1. Put all perishable food into ice chest. Empty door shelves. 2. Remove top hinge cover with Philips screwdriver. 3. Supporting door, remove top hinge attached by two hex screws. 4. Lift door off bottom hinge. 5. On bottom of door, unscrew the hex screw holding the broken plastic cam. 6. Loosen the second hex screw enough to free the broken cam. 7. Replace the cam and tighten the hex screws making sure the opening of the cam lines up with the hole under the door. 8. Snap off plastic grill at the bottom of the refrigerator. 9. Remove bottom of the two hex screws holding the bottom hinge tot eh refrigerator body. 10. Loosen the second screw enought to rotate the hinge upsidedown. Tighten the screw again. 11. Now the rivet bottom is exposed so as to facilitate drilling it out to remove the broken cam. 12. Loosen the hex screw again and turn it back rightside up. Reinstall the bottom screw and tighten both of them. 13. Using an appropriate size bolt, lockwasher and nut, install other new cam. 14. Reinstall door reversing steps 1 to 4. 15. Don't forget to return the food to the 'fridge, by the way!
The old cam had broken and was on the floor. I ordered one new cam. I should have been told to order at least two, I did not know they worked in pairs. So I had to re-order, I ordersed four, I was able to see that the other (freezer door has cracked cams) door will soon need replacement of the cams. I had trouble installing the new part because the rivit also needed to ba replaced. I did a "Rube Goldgerg" to get the new part to sit properly. I drilled the hole open a little and forced the part into place. All is well. Thank you very much!
I was set to buy a new magnetic seal to hold the door closed, when I looked it up on PartSelect I saw the recommendation that the problem might be the door closing cam.. I check it with a mirror and sure enough the cam had broken and the door sagged about 1/4 inch. I then followed the instruction and removed the top hinge, lifted the door off and replaced the cam. I did need two and the one attached to the lower hinge had to be drilled out and a new screw and nut attached to hold the cam. It was simple to do, I would recommend selling the door closing cam be sold in pairs with a #10 1/2 inch long screw with lock nut.
Please note that I did this repair 2 times before and it was very easy, it took me longer to get the stuff out of the refrigerator door.
But this time the existing upper and lower cams broke, and the lower part of the door was making contact with the screw that holds the lower cam to the lower support bracket damaging the head of the screw.
Now I could not use a screw driver and I had to use a wrench and a vise grip to hold the round screw head (not easy), and then replace the screw and nut.
I had to insert 2 flat washers under the lower support, to separate the door an additional 1/32 from the ref. base to accomodate the fact that the door gasket had lost its regular shape in the lower part of the door (I discover this when I dismounted the door).

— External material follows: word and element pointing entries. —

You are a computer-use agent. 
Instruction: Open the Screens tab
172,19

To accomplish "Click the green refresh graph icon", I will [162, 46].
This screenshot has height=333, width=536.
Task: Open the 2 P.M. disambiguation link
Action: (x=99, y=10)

Then I removed the damaged cams, replace them with the new ones and now it is working ok.
Both door Cams broken even though I could see only one.
I learned from previous descriptions. Most important is there are two cams so order two. Second is that the door can be blocked from the bottom so the door doesn't have to be unloaded if you are careful. Remove the vent cover. Raise the door as high as possible while closed then block it from dropping down. I used wooden blocks. Remove the lower hinge and bracket on the bottom of the door. Put everythng back and you're back in business. A kit with both cams, spacers, and screws with diagram would have been nice to have.
I used a block of wood to hold up the door. Then unbolted the lower hinge from the fridge. That is when I found out that it was fine and it was the upper half of the hinge that was broken (worn). So I unbolted the upper hinge (mounted on the bottom of door) It uses the same part. So I installed the part on the upper half of the hinge.
I wish somebody would have told me that you need 2 of these for each hinge. The bottom one was in good shape, lucky for me.